▸ Aim of the task
Turn the records below, from the line containing "I want to click" through the line containing "(939, 471).", inclusive, into a Markdown table with the columns Row and Line, skipping blank lines. Omit the pictures.

## Start

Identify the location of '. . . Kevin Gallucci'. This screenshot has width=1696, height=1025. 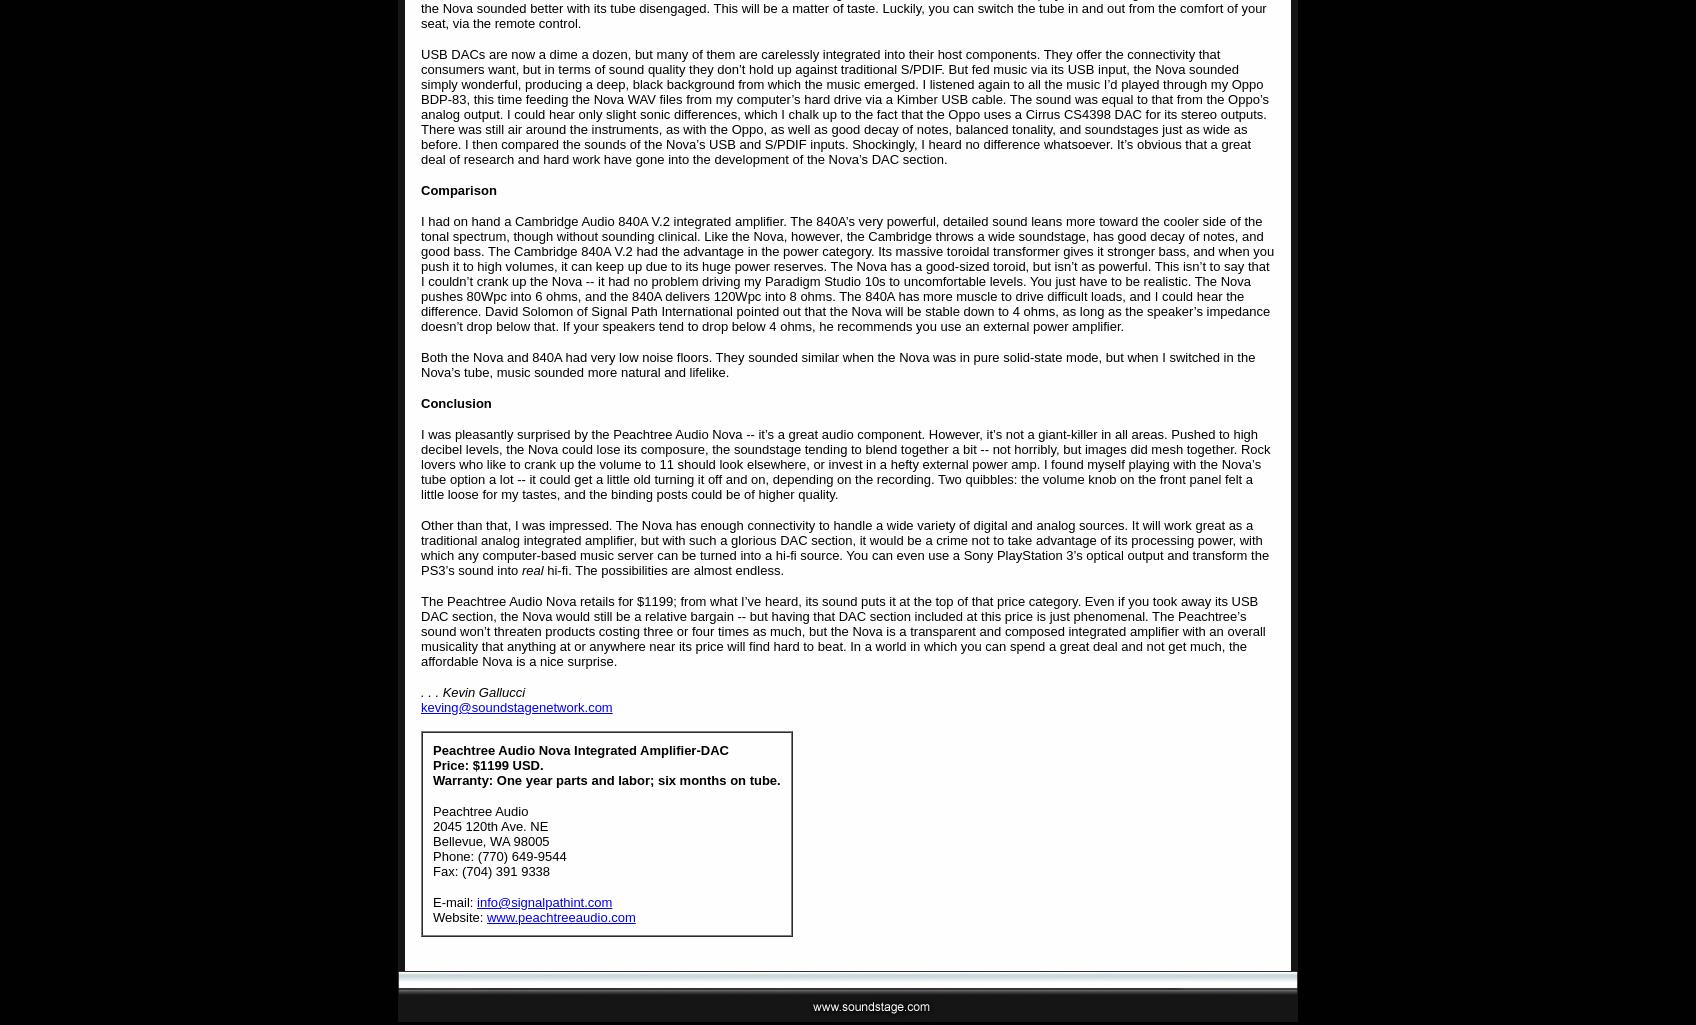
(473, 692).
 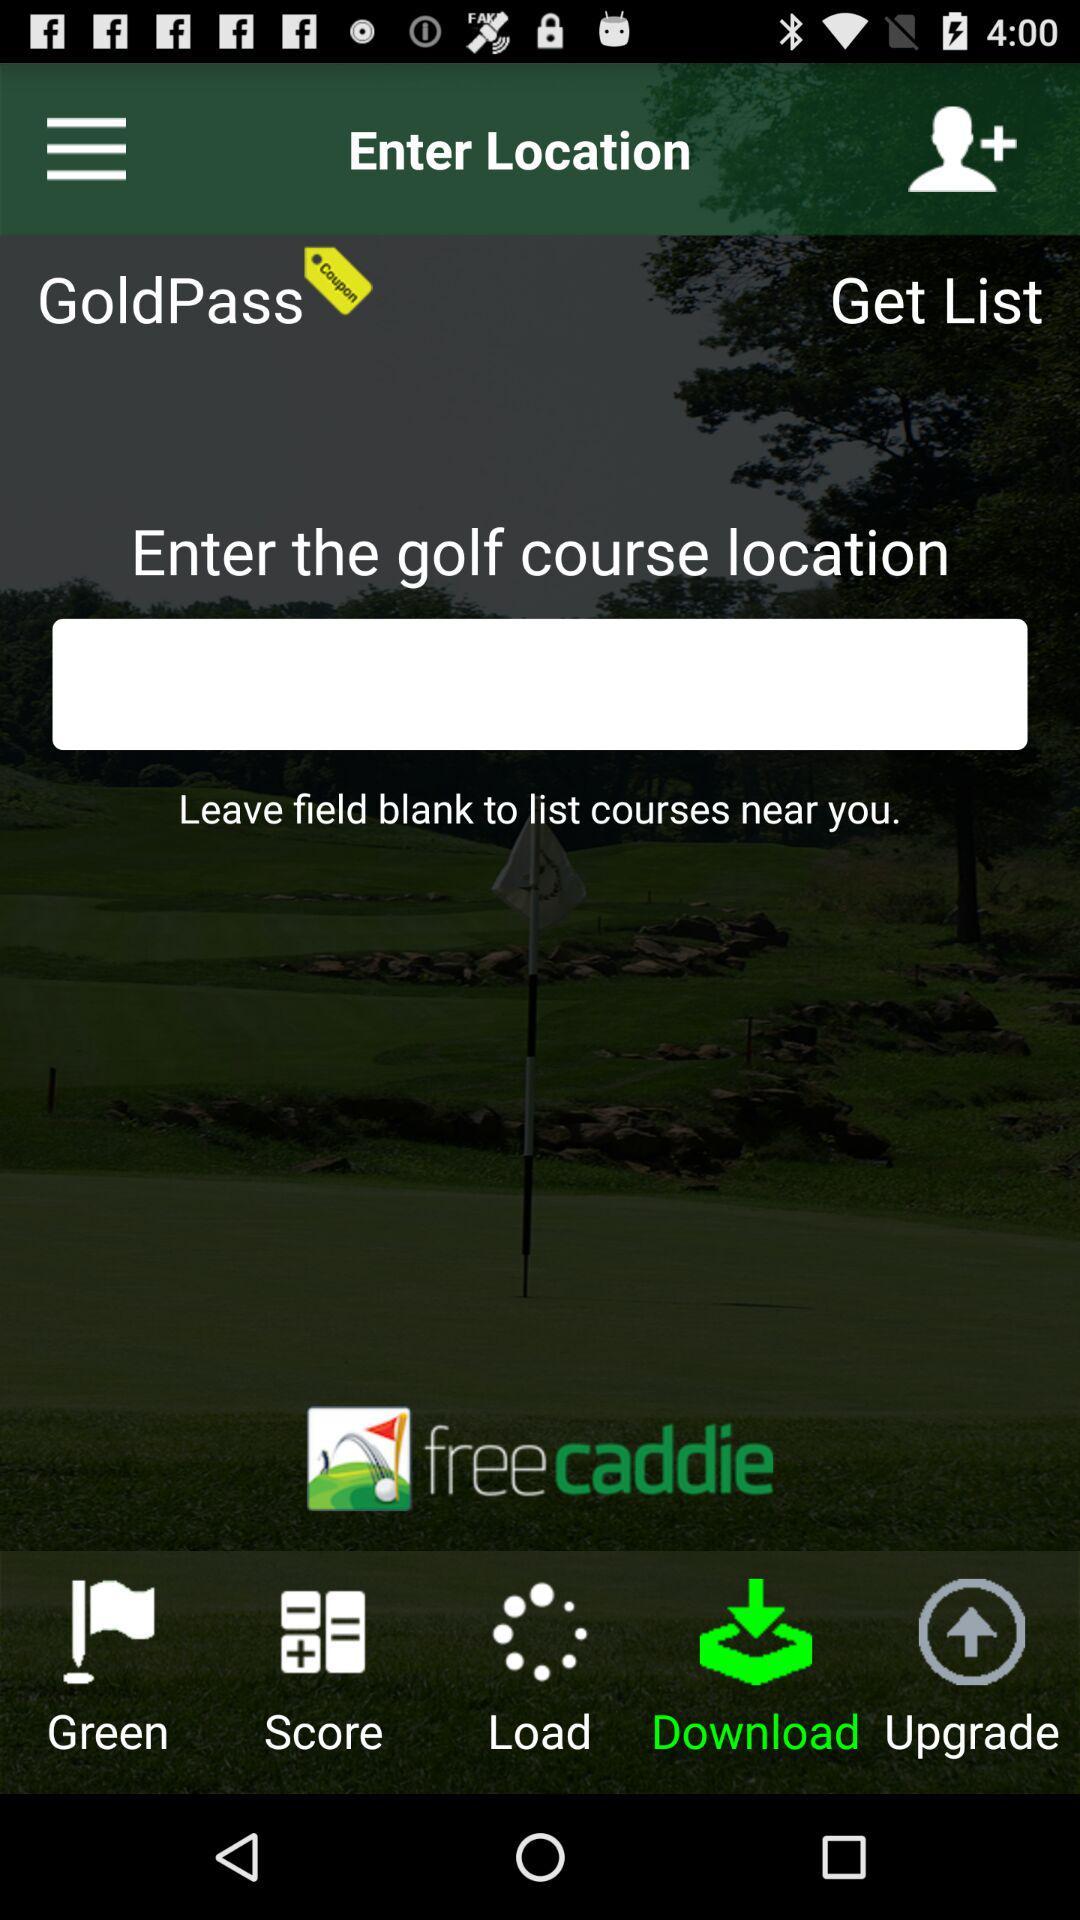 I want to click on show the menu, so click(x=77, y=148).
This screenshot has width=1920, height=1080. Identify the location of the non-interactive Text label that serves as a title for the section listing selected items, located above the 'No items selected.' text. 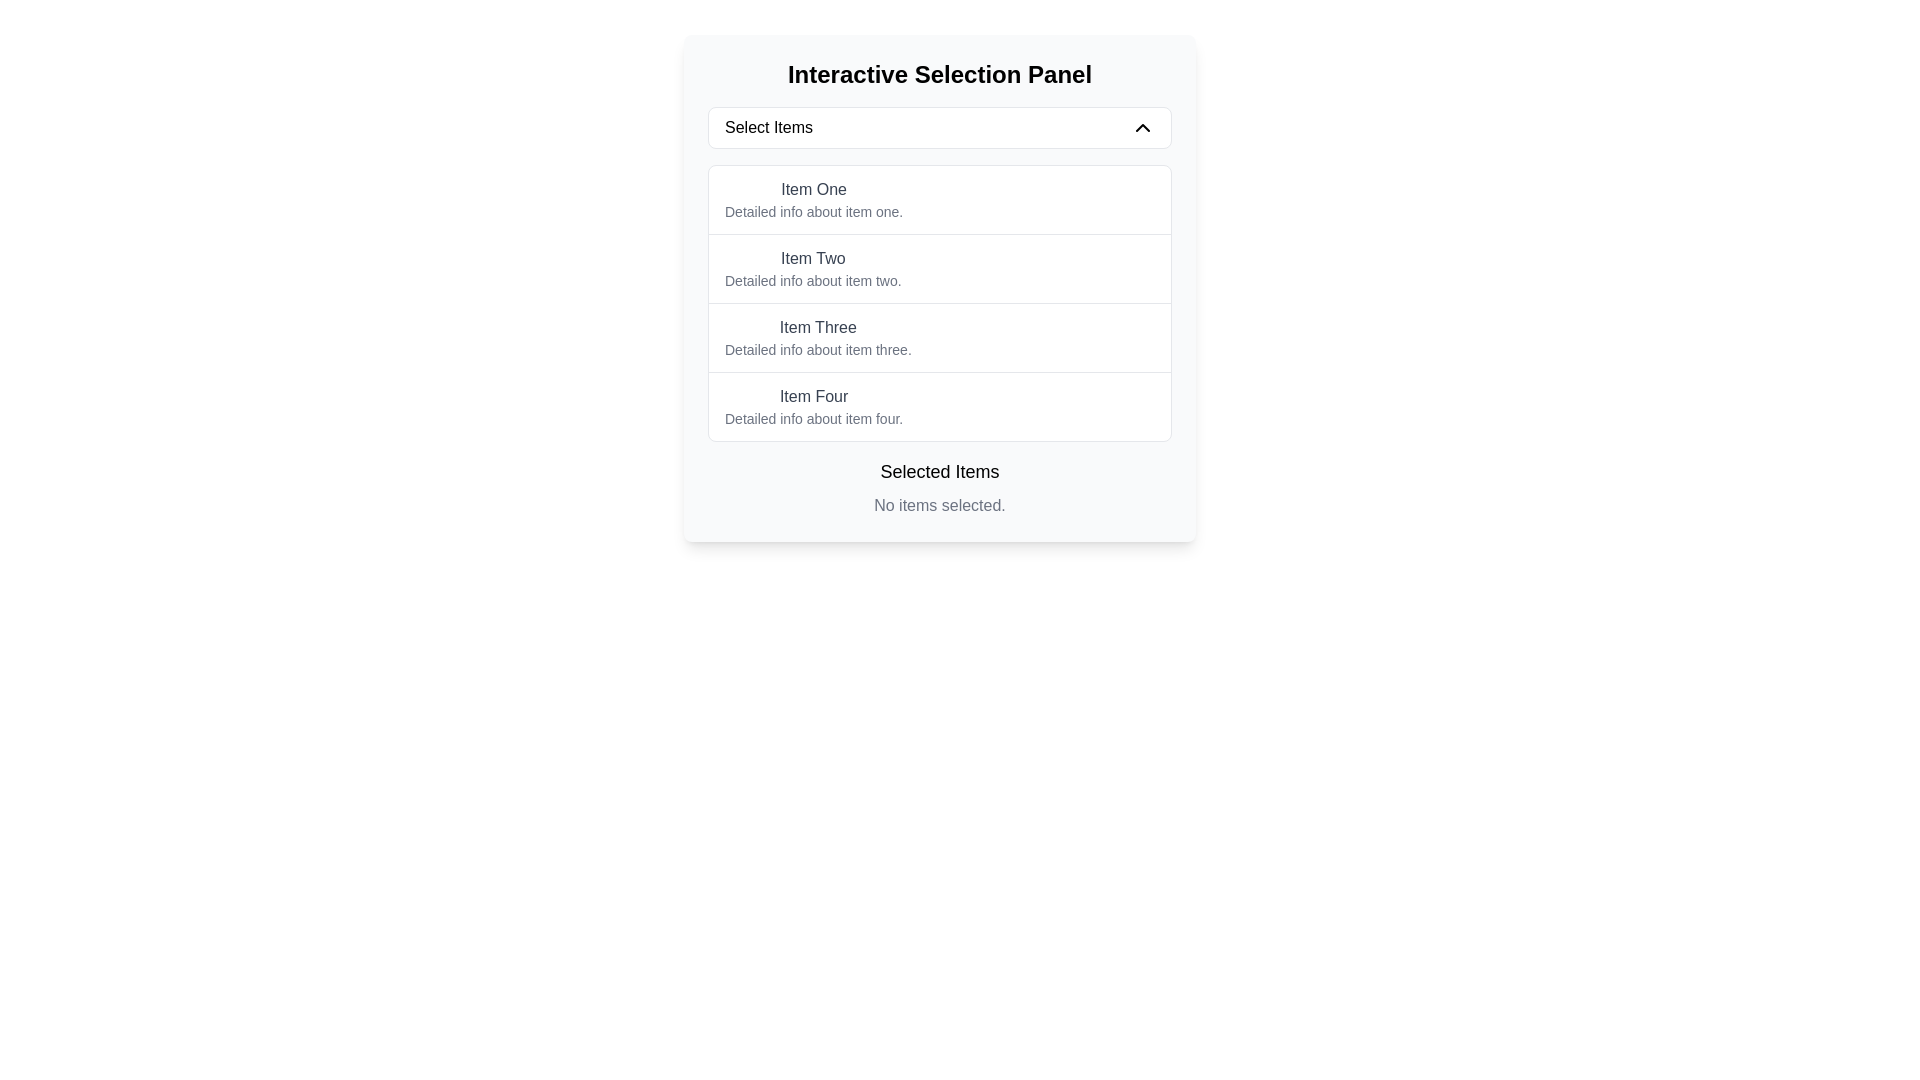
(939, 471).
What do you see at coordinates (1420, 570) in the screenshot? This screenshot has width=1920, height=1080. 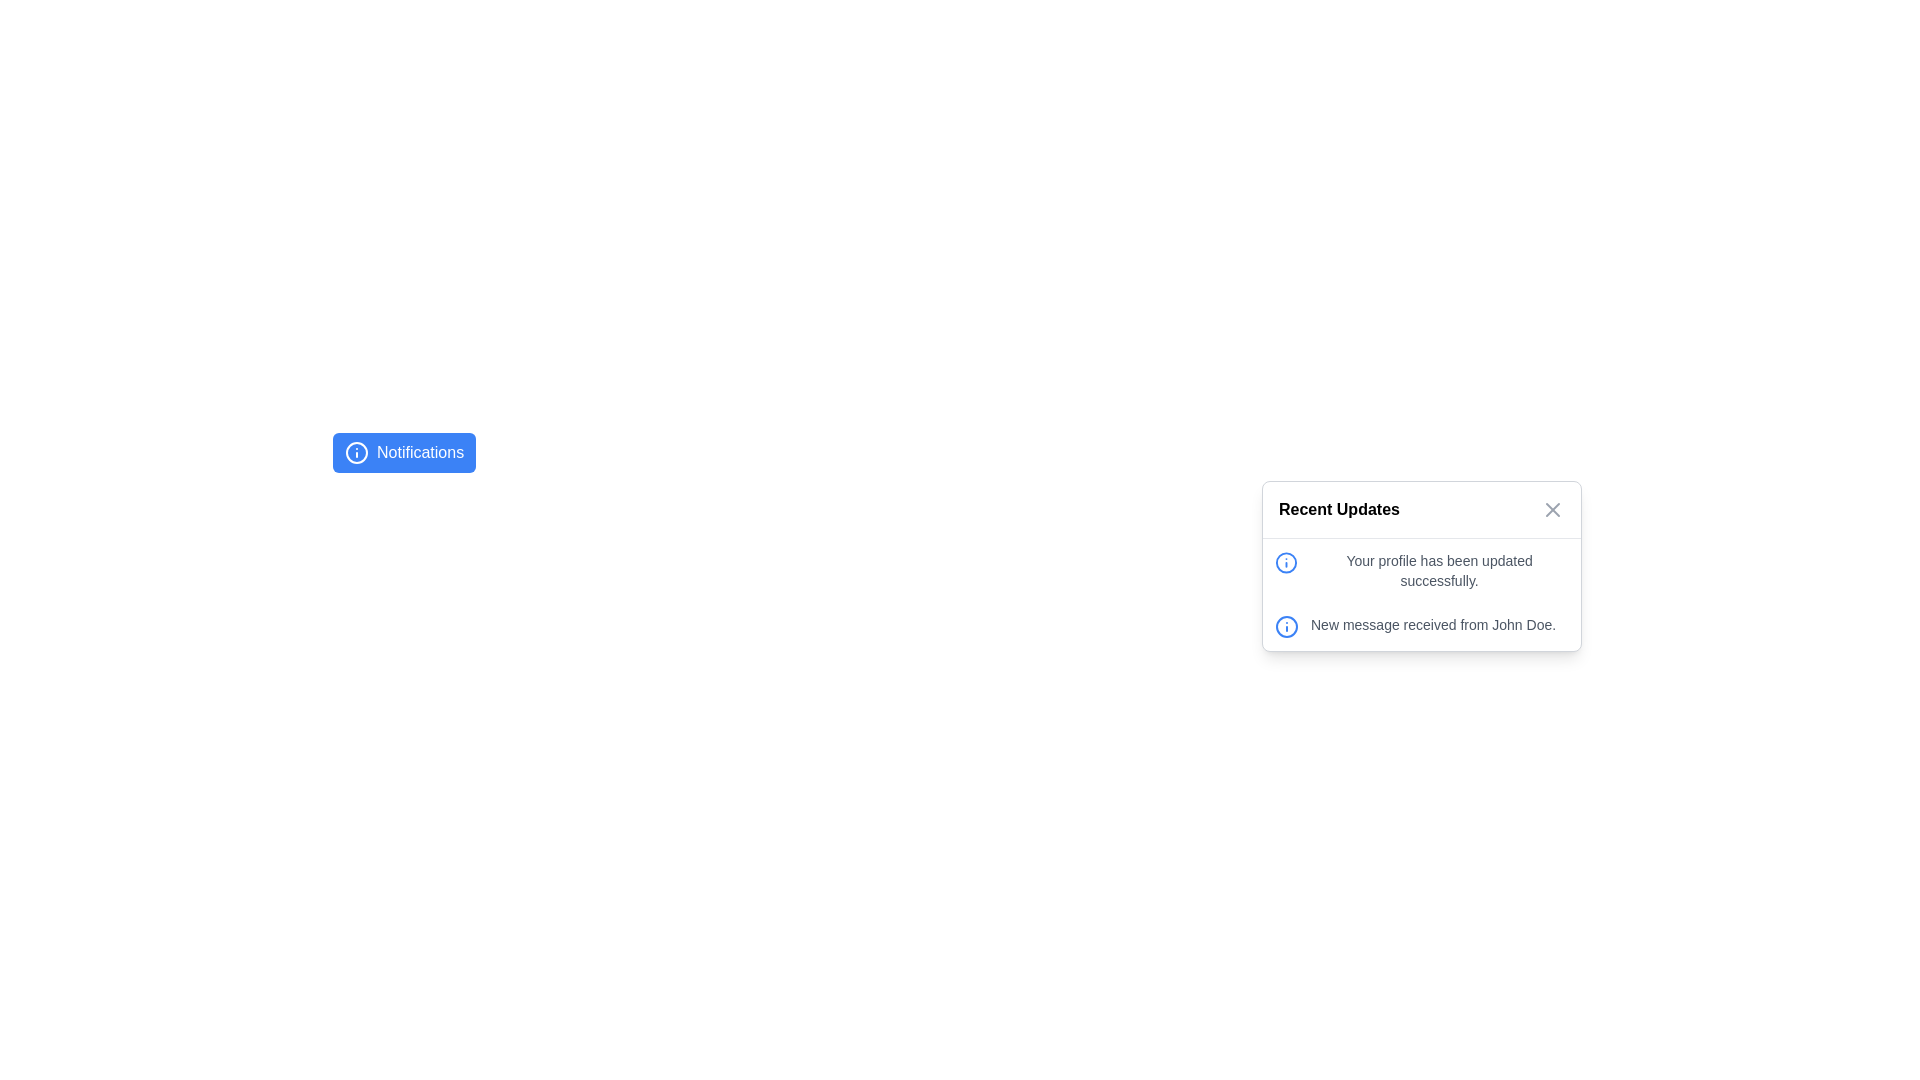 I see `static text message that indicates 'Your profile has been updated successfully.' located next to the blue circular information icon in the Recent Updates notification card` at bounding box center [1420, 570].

## End

▸ Answer to the exercise
| Row | Line |
|---|---|
| 1 |   I want to click on show the menu, so click(x=77, y=148). |
| 2 | This screenshot has width=1920, height=1080. Identify the location of the non-interactive Text label that serves as a title for the section listing selected items, located above the 'No items selected.' text.  |
| 3 | (939, 471). |